▶ **RECORDS TO PROCESS**
───
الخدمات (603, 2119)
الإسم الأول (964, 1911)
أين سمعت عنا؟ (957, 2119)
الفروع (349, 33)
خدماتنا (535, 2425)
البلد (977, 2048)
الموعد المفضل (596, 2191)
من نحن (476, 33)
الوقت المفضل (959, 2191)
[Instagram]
───
▶ **ACTIVITY**
The full set of entries should be transcribed exactly.

▶ **ANSWER TO THIS TASK**
الخدمات (603, 2119)
الإسم الأول (964, 1911)
أين سمعت عنا؟ (957, 2119)
الفروع (349, 33)
خدماتنا (535, 2425)
البلد (977, 2048)
الموعد المفضل (596, 2191)
من نحن (476, 33)
الوقت المفضل (959, 2191)
[Instagram]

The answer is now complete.